Wiki
Well, I've gone and done it: I've broken my wikiginity and gone and started a collaborative workspace forum to help me edit the new Gower Handbook of Internal Communicaiton. You can see the results here and already the beast is coming alive. This morning as I was minding my own business when a suggestion for a chapter on internal communications and outsourcing wings into the book from India. Last time the book was editied in 1997 it was put together with scissors and glue: now contributors can get their hands into the guts of the project and post their own stuff - and comment on the work of others.
It's amazingly good fun to see the Handbook write itself in this way. For heaven's sake don't tell Gower - they'll be wondering what value I'm adding in the process. I feel like a middle manager let loose in the swirling currents of social media - wondering if I'll have a job at all in the new information soup.

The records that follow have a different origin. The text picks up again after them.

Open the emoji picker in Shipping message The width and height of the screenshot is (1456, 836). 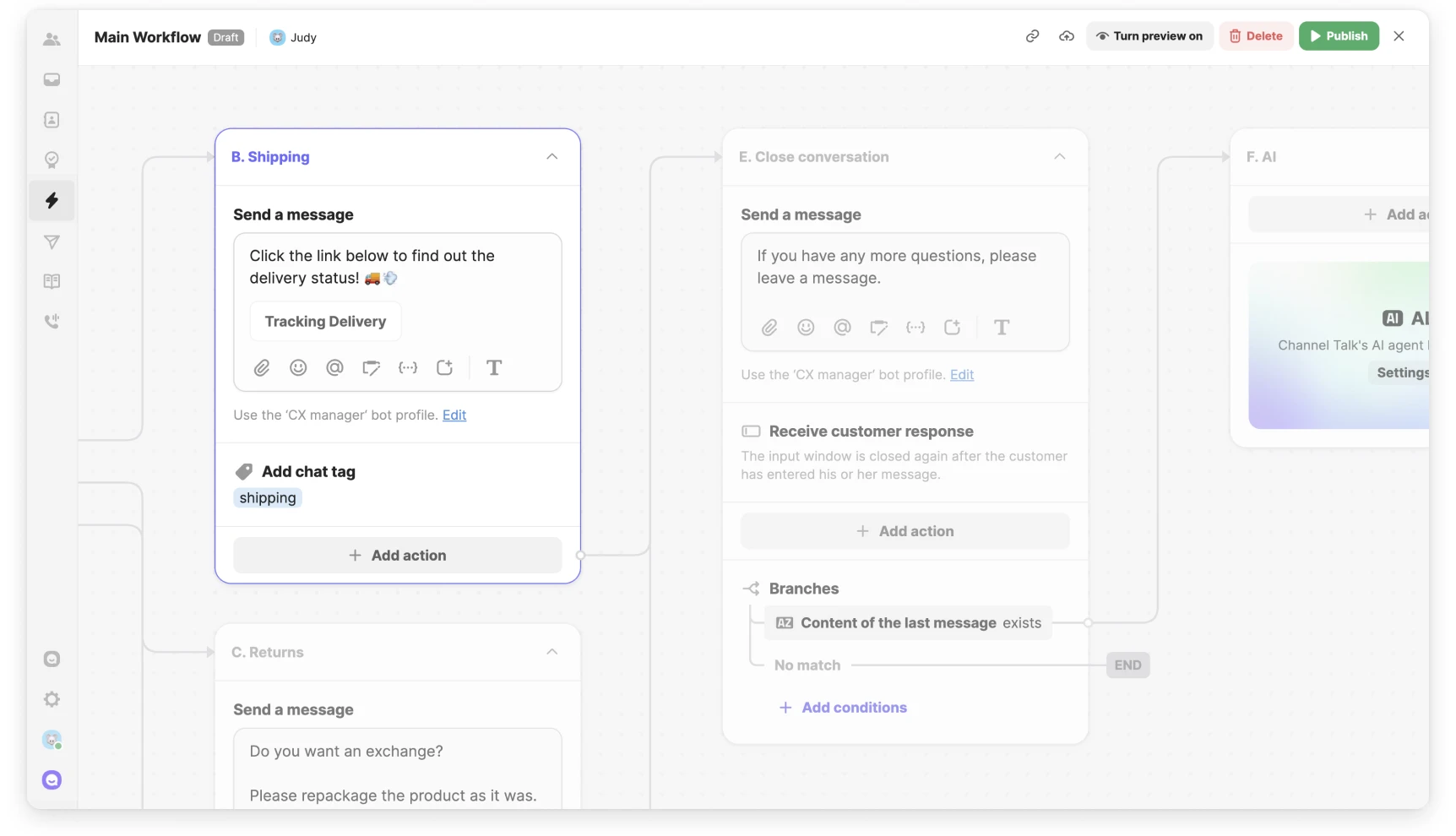tap(298, 367)
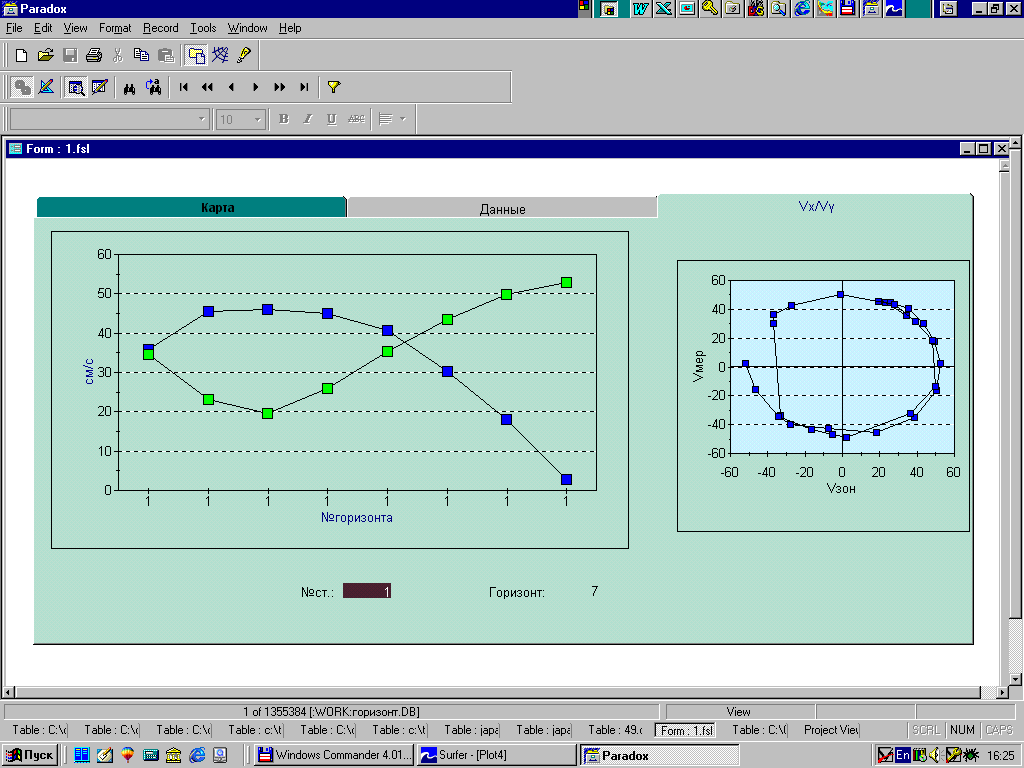
Task: Open the Filter funnel tool
Action: point(334,87)
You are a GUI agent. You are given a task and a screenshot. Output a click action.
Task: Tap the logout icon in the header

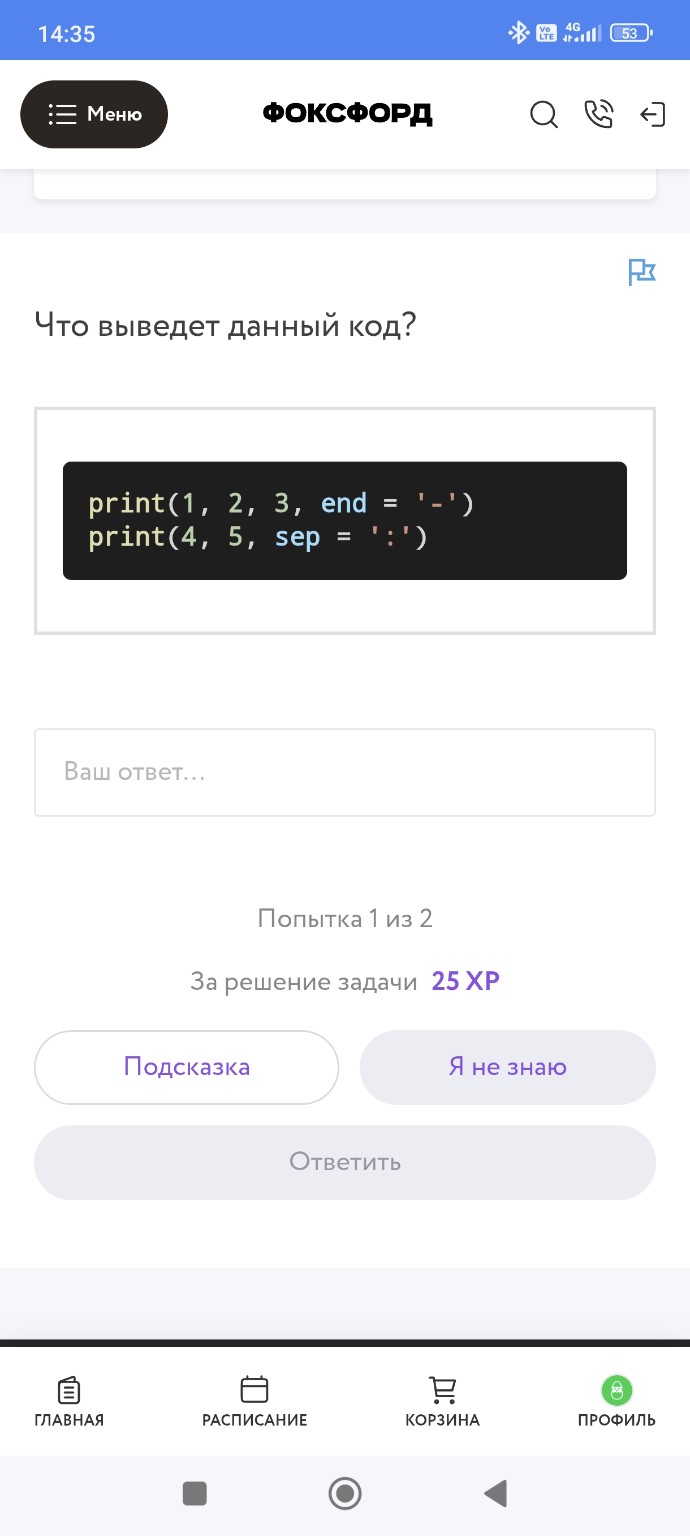click(x=653, y=114)
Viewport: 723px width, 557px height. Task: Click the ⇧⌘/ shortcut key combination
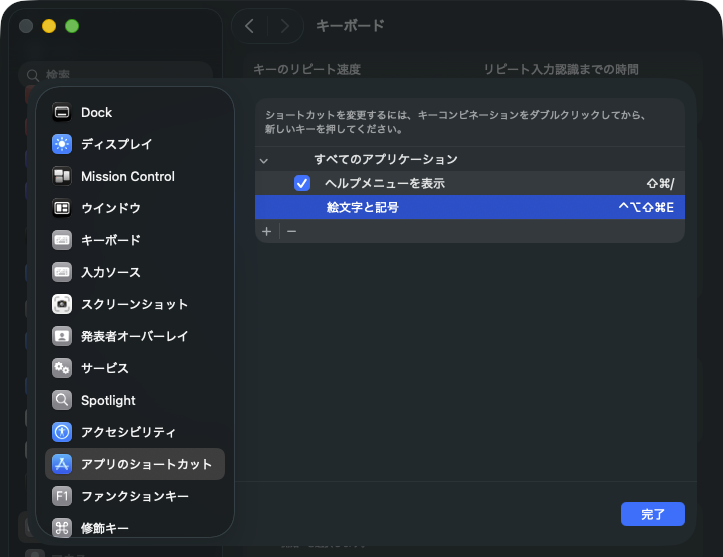point(660,183)
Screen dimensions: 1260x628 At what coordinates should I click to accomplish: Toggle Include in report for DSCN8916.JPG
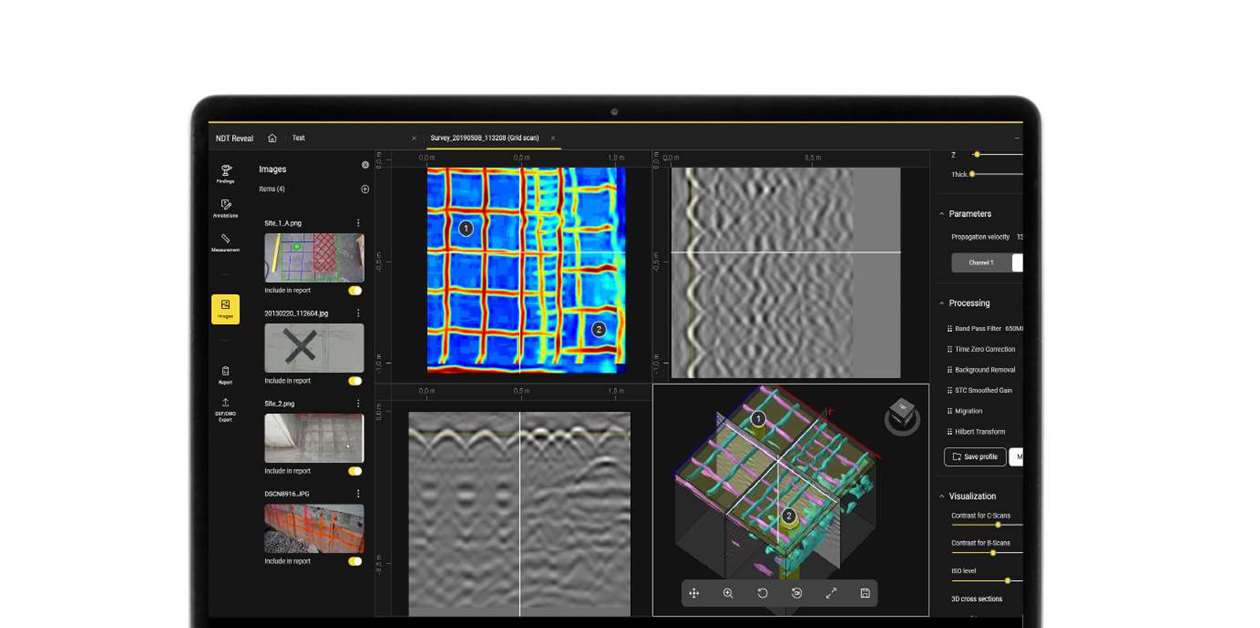click(355, 563)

A couple of observations have struck me in my wikiness. The first is that this stuff is free: the software and the platform are costing me nothing, zilch, niento. I am sure like Skype I will end up contributing a few dollars down the line to enhance my experience, but it's peanuts. The second thing is how futile is the idea of an editor at all. I am in the middle of James Surowiecki's The Wisdom of Crowds and I feel like I'm living what he theorises so elegantly about. Put more heads together and you get a better product, no matter how much you might think that some of those heads are hot, wrong or out with the fairies.
So I know it's a silly name - but embrace the Wiki. You may not know that it makes sense - but trust me, lots of others know it does.